Data excerpts –
[Start of section]
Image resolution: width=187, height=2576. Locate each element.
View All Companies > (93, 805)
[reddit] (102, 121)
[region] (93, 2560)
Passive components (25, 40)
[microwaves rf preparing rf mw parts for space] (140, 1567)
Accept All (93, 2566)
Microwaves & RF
[End of section]
Required work – Every single record must be transcribed exactly as it stands.

Response –
Image resolution: width=187, height=2576. Locate each element.
View All Companies > (93, 805)
[reddit] (102, 121)
[region] (93, 2560)
Passive components (25, 40)
[microwaves rf preparing rf mw parts for space] (140, 1567)
Accept All (93, 2566)
Microwaves & RF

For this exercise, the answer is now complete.